■ Aufgabenstellung:
Bearbeite die Einträge ab der Zeile mit „The image size is (520, 340).“ bis einschließlich der Zeile mit „click(225, 134)“, indem du „Viewport“ durch „Display“ ersetzt. Gib genau diese Zeilen vollständig wieder und lass alles andere unverändert.

■ Einträge des Datensatzes:
--
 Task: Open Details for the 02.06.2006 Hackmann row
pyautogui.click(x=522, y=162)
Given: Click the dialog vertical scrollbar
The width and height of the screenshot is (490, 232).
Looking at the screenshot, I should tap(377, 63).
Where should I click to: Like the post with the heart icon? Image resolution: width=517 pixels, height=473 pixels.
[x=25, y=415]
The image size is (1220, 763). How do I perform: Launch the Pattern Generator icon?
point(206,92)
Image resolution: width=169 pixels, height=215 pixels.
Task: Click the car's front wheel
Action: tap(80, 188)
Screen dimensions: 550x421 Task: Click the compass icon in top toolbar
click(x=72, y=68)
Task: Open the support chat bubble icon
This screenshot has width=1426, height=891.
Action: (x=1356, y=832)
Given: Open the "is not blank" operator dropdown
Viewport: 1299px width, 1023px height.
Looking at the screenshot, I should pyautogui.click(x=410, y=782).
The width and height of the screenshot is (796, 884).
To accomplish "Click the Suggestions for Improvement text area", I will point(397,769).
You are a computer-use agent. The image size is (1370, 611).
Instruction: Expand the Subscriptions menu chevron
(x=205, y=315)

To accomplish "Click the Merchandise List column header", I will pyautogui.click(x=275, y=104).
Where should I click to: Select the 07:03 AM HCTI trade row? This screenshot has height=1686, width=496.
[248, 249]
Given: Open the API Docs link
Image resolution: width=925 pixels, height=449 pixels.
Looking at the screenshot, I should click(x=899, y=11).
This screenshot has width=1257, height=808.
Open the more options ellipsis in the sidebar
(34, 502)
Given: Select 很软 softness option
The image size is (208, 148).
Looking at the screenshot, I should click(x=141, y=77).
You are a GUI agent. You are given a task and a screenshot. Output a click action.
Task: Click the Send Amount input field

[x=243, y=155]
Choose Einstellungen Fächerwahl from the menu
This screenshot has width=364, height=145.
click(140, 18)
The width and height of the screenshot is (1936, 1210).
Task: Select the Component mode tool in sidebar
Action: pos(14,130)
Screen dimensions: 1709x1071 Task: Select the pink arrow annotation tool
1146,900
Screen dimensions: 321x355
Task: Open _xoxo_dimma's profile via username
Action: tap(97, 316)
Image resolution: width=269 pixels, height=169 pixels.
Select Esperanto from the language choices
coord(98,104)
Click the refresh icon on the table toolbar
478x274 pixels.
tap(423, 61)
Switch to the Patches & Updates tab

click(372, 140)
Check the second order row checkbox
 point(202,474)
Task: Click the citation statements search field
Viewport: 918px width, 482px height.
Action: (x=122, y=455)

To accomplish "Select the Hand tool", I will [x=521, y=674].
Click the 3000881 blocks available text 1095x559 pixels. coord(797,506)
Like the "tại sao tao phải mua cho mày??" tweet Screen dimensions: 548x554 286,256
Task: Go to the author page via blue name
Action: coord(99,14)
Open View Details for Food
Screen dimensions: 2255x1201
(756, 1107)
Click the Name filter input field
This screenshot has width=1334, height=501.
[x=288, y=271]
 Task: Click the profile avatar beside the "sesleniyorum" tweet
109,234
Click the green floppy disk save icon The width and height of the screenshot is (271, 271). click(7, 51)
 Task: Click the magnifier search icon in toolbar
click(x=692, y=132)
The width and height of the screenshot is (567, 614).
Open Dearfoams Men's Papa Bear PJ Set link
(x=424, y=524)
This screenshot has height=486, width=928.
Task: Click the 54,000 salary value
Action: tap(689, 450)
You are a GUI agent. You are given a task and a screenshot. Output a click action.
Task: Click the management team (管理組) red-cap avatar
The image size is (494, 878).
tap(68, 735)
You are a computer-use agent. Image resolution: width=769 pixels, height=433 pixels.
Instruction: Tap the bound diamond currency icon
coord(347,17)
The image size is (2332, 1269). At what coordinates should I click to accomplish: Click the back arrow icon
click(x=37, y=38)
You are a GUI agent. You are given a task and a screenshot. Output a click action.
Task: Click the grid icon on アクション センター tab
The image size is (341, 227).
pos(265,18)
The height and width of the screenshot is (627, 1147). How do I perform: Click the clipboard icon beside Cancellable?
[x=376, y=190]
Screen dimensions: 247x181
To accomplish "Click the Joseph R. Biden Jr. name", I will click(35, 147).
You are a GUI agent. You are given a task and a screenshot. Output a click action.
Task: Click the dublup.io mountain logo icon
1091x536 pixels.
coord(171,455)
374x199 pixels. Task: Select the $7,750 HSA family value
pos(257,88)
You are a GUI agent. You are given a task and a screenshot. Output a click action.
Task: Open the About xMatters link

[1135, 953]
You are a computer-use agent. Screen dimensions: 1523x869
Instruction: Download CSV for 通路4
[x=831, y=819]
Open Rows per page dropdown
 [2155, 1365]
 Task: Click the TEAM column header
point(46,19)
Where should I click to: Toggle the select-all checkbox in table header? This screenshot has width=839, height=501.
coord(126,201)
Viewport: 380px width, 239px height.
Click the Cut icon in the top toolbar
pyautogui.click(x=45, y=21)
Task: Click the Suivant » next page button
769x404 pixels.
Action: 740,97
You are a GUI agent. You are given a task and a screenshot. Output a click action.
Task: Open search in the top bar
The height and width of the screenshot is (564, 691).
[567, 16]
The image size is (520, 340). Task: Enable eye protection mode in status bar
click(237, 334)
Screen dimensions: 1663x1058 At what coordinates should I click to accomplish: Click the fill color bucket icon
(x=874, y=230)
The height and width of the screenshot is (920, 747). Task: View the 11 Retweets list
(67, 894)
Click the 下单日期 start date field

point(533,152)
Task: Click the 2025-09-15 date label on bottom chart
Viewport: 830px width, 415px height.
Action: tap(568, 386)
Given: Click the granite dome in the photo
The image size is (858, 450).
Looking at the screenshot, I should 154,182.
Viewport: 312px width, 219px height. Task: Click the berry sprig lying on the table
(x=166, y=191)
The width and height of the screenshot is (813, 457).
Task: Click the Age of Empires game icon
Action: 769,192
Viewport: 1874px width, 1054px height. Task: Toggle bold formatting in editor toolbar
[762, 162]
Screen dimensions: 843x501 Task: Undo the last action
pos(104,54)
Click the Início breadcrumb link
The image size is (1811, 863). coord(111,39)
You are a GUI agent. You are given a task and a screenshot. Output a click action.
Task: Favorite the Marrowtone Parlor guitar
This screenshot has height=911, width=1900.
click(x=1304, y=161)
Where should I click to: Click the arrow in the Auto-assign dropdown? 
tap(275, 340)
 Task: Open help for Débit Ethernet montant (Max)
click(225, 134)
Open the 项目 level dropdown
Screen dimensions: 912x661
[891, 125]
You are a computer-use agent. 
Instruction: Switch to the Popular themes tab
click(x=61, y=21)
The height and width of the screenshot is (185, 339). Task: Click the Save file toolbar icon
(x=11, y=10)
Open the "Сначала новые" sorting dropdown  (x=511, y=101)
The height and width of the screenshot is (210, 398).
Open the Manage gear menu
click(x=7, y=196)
--
■ Ergebnis der Aufgabe:
The image size is (520, 340). Task: Enable eye protection mode in status bar
click(237, 334)
Screen dimensions: 1663x1058 At what coordinates should I click to accomplish: Click the fill color bucket icon
(x=874, y=230)
The height and width of the screenshot is (920, 747). Task: View the 11 Retweets list
(67, 894)
Click the 下单日期 start date field

point(533,152)
Task: Click the 2025-09-15 date label on bottom chart
Display: 830px width, 415px height.
Action: tap(568, 386)
Given: Click the granite dome in the photo
The image size is (858, 450).
Looking at the screenshot, I should 154,182.
Display: 312px width, 219px height. Task: Click the berry sprig lying on the table
(x=166, y=191)
The width and height of the screenshot is (813, 457).
Task: Click the Age of Empires game icon
Action: 769,192
Display: 1874px width, 1054px height. Task: Toggle bold formatting in editor toolbar
[762, 162]
Screen dimensions: 843x501 Task: Undo the last action
pos(104,54)
Click the Início breadcrumb link
The image size is (1811, 863). coord(111,39)
You are a GUI agent. You are given a task and a screenshot. Output a click action.
Task: Favorite the Marrowtone Parlor guitar
This screenshot has height=911, width=1900.
click(x=1304, y=161)
Where should I click to: Click the arrow in the Auto-assign dropdown? 
tap(275, 340)
 Task: Open help for Débit Ethernet montant (Max)
click(225, 134)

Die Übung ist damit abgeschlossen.